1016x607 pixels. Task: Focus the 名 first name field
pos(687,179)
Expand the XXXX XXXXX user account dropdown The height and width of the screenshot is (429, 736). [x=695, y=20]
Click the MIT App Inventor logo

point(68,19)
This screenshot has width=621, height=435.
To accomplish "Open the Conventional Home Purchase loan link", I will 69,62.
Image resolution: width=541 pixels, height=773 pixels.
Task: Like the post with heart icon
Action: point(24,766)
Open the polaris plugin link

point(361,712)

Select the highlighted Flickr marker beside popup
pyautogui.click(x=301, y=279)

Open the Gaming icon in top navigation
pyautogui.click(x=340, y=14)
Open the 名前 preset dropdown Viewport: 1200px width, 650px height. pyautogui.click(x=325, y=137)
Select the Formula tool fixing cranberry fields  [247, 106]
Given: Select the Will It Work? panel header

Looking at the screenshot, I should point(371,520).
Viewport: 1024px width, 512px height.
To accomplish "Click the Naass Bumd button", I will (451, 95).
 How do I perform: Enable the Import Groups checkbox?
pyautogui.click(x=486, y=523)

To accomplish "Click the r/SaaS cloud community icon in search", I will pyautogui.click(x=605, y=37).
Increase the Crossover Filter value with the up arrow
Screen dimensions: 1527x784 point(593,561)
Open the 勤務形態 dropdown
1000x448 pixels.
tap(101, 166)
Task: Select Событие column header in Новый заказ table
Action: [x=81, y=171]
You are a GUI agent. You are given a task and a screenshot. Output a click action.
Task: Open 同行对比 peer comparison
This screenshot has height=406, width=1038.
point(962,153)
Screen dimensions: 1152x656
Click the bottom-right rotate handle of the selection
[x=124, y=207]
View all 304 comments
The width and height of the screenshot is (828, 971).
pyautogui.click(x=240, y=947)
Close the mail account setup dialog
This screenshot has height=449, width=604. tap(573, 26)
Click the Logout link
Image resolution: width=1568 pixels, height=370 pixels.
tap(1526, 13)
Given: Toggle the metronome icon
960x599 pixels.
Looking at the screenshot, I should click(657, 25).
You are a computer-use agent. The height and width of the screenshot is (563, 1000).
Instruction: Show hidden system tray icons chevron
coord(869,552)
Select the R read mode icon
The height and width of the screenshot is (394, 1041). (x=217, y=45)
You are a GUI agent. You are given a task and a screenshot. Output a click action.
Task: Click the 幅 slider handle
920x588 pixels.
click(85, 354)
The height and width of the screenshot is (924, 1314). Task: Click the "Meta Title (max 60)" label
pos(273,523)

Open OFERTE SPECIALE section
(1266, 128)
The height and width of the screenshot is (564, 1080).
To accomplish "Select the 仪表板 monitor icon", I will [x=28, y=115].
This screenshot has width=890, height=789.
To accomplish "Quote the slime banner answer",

• [What you are asked to do] Copy out each line of the records where the string "Viewport" appears.

• [Problem solution]
Open the 名前 preset dropdown Viewport: 1200px width, 650px height. pyautogui.click(x=325, y=137)
Viewport: 1024px width, 512px height.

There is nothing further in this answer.